### TASK TO CARRY OUT
The reply needs the lines from the one containing "Task: Click the backpack" through the end of the material, each repeated exactly, and no pictures.

### PROVIDED RECORDS
════════

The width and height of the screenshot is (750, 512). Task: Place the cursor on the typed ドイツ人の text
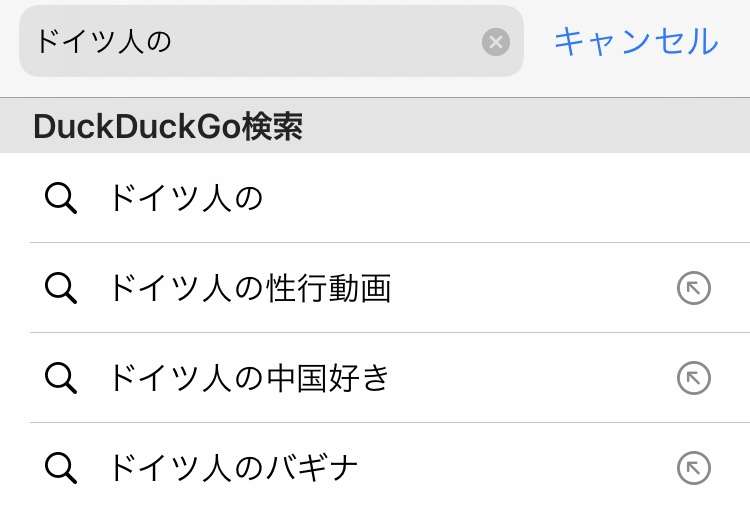pos(104,42)
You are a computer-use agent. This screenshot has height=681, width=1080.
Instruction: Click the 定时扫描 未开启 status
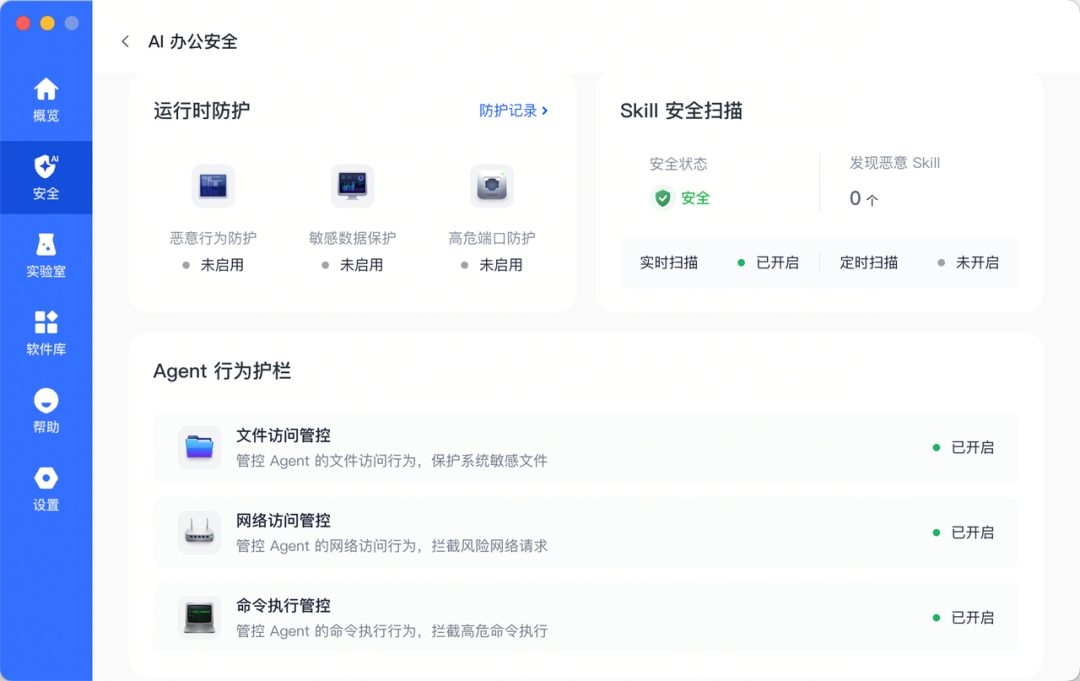pyautogui.click(x=968, y=262)
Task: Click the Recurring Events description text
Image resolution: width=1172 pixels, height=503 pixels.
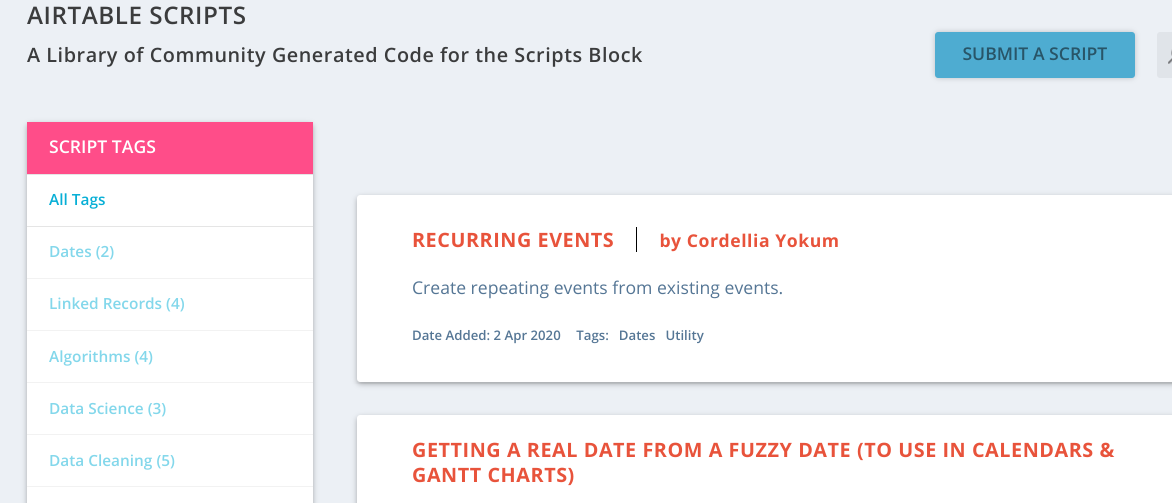Action: coord(597,289)
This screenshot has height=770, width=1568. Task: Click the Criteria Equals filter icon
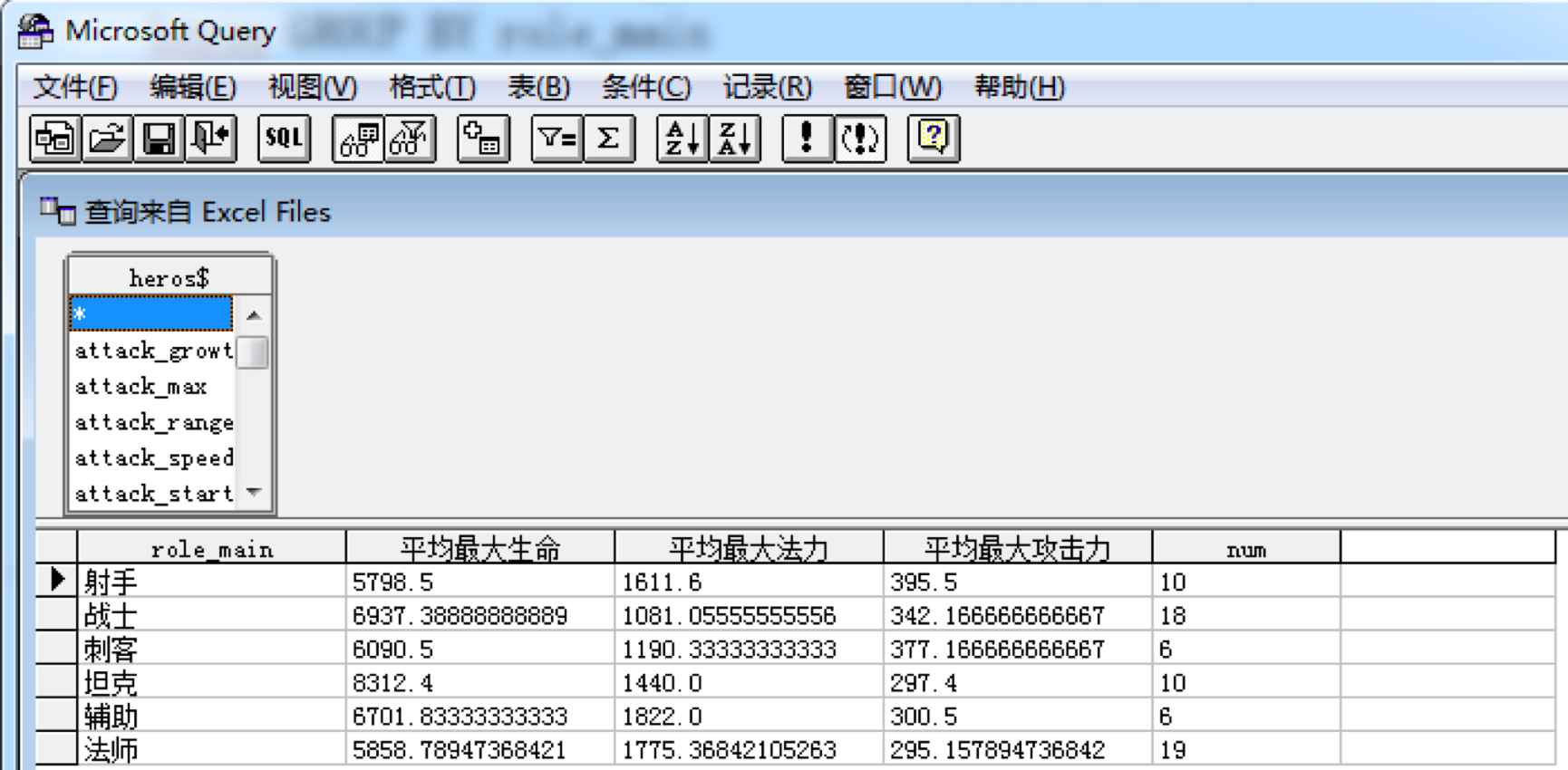pyautogui.click(x=557, y=139)
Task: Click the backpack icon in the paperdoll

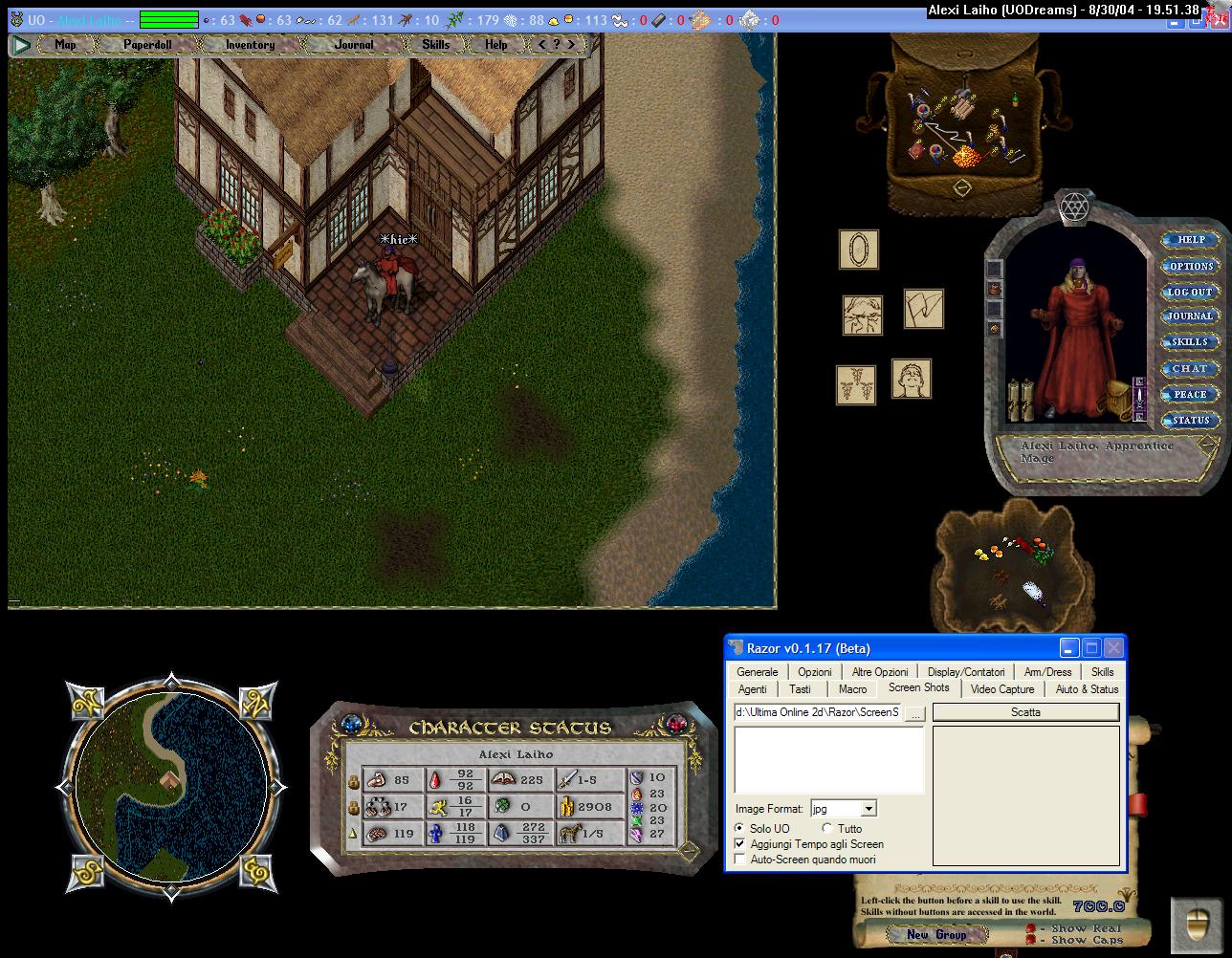Action: tap(1117, 396)
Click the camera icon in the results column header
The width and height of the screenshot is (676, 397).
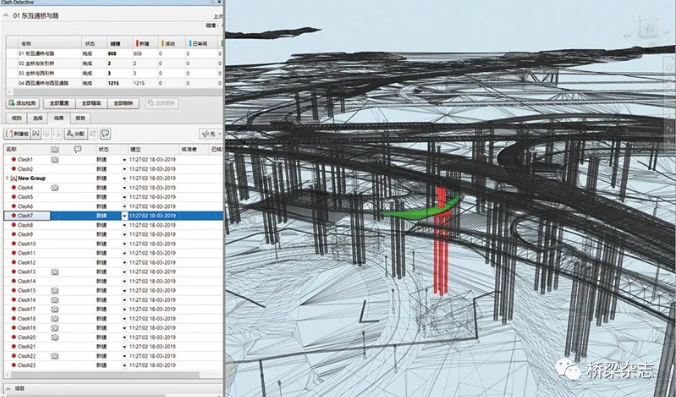point(55,149)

════════

### TASK RESULT
Task: Click the backpack icon in the paperdoll

Action: tap(1117, 396)
Click the camera icon in the results column header
The width and height of the screenshot is (676, 397).
point(55,149)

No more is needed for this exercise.